Keep in mind that the same federal policymakers knew of Puerto Rico’s decade-long fiscal deterioration, yet waited until just two days before the territory’s government’s imminent default on its constitutionally-guaranteed debt before taking any action that might mitigate the territory’s decaying fiscal situation, which didn’t do anything to keep it from defaulting on making its debt payments anyway. Timely action that minimizes the impact on beneficiaries, providers and taxpayers just isn’t something they prioritize doing.

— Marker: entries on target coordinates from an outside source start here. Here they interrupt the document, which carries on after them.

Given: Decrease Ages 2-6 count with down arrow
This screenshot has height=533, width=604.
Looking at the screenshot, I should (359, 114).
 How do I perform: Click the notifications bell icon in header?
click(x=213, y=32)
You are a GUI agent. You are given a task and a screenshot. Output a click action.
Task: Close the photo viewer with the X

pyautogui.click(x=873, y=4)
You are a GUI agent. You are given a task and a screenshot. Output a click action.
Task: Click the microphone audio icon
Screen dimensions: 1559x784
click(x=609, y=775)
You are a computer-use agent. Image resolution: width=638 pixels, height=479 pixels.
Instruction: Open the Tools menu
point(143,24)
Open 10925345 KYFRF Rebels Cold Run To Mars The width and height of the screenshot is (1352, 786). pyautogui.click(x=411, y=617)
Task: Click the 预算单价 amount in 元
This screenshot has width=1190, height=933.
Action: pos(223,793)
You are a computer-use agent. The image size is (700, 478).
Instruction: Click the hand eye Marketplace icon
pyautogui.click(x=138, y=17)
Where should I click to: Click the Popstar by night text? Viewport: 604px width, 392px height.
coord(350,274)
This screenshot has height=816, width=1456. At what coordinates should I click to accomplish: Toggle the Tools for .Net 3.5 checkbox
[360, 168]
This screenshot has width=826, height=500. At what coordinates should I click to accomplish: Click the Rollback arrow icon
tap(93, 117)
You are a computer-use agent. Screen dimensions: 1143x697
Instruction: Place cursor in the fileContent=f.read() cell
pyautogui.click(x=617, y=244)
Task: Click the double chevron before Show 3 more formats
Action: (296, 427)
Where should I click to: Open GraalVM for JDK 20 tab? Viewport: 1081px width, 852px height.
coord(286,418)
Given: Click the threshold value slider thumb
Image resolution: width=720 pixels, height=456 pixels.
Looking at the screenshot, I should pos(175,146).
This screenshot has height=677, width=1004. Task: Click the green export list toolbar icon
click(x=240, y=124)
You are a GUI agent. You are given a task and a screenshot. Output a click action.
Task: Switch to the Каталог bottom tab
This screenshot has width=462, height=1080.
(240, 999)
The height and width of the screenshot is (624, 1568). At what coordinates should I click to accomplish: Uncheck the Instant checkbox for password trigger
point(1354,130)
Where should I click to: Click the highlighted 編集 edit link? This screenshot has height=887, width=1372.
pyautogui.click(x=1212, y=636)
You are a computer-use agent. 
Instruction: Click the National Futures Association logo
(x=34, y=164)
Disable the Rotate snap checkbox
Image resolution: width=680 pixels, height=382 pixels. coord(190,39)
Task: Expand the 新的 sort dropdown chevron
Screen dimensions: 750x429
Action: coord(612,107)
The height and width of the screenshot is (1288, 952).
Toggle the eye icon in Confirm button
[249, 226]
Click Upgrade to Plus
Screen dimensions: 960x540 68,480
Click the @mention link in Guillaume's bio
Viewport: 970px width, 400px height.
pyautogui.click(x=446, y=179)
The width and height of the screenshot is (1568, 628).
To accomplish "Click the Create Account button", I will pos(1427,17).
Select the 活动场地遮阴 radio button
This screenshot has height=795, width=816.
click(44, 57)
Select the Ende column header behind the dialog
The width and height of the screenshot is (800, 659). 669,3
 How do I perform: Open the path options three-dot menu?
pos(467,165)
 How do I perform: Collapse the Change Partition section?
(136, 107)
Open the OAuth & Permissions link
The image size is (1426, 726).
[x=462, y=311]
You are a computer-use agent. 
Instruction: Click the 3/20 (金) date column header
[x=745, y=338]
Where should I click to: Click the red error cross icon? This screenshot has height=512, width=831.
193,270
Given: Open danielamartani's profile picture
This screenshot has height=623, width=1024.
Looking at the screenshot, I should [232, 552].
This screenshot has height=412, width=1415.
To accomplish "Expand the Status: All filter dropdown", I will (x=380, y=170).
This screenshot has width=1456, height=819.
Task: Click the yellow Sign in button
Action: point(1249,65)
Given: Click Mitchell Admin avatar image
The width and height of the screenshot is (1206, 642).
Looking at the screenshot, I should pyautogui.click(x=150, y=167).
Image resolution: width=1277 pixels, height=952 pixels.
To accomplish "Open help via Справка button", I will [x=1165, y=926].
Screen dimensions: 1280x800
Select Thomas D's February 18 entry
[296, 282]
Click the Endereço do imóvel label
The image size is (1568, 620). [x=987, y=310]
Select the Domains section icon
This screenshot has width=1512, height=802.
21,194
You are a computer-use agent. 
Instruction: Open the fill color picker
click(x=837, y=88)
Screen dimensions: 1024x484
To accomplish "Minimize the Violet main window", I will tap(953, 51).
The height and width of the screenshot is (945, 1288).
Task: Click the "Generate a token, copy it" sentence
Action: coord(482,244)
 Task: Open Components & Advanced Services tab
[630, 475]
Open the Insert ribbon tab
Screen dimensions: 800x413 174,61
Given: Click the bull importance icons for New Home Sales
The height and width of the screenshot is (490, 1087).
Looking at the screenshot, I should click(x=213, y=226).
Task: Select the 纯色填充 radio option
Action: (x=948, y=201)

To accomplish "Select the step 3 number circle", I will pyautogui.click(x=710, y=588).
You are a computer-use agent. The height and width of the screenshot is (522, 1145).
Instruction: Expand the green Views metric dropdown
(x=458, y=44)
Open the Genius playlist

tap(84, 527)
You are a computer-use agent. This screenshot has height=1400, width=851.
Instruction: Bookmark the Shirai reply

The 2016’s Trustees’ Report is available here. The report indicates that Medicaid’s Hospital Insurance Trust Fund will start running a deficit in four years, and will be completely depleted in 2028.
When that happens, the amount of money that is collected from Medicare’s payroll tax collections will only be enough to cover an estimated 87% of the projected full cost of providing Medicare’s Part A coverage in 2028. That amount will then steadily fall to 79% of Medicare’s Hospital Insurance program by 2043, just 15 years later.
How many elderly Americans do you suppose will be ready to come up with the missing 13% to 21% of the cost of being hospitalized once Medicaid’s Hospital Insurance Trust Fund runs out of money?